Not too long before Tony came to pick me up, I was walking down the road to the friar’s cemetery, to pay my respects to Father Benjy and thank him for everything he had done for me. And while I was walking up the hill, a car pulled over. The door opened. It was the priest who ain’t there.

“Get in,” he says.

“No,” I say. This is just getting too weird for me. “I don’t know who you are.”

“Robert, get in the car.”

“No.”

“Robert, get in this car, please.”

“No.”

“Where are you going?” the priest says.

“I’m going to the friar’s cemetery.”

“Where is that?”

Then I just stop and stare at him, an old guy in a baggy brown robe, almost like a pajama robe, with his little tufts of gray hair and his piercing eyes, staring at me out of the car.

“Who are you?” I ask him.

“It doesn’t matter. What matters is that you do what I have told you all along—that you focus all that talent you have, all that intelligence, all that drive, on getting sober. It’s very important that you get sober.”

Then he closed the door and drove away.

Look: Am I telling you I saw a ghost driving a car? Well, I’m just telling you what happened. I don’t know any more than that.

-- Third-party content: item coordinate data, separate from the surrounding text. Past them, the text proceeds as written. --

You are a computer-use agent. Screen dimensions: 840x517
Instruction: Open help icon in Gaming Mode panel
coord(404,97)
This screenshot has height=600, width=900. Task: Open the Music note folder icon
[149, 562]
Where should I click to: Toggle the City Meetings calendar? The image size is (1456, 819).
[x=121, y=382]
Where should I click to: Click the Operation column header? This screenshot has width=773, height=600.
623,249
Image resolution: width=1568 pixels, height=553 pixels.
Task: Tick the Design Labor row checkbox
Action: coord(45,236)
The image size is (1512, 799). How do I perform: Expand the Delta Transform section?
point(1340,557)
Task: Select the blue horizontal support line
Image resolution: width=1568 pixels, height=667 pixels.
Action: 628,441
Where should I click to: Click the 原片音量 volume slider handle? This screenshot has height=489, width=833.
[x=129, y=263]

After the priest drove away, I walked up to Father Benjy’s grave and stayed there quietly for a while, thanking him. When I turned around to walk away, my foot scuffed something in the dirt, and I leaned over to pick it up. It was a Miraculous Medal, one of these little gold coins made to celebrate the time when a lady named Bernadette had seen the Blessed Mother, at a place in France called Lourdes. They say that if you put this medal in the hands of somebody who’s dying, they go directly to heaven. All I know for sure is that when you get a spiritual gift like that medal, you’ve got to give it away. That’s how you get it back. I’ve heard that called “the divine paradox,” and maybe that’s what it is.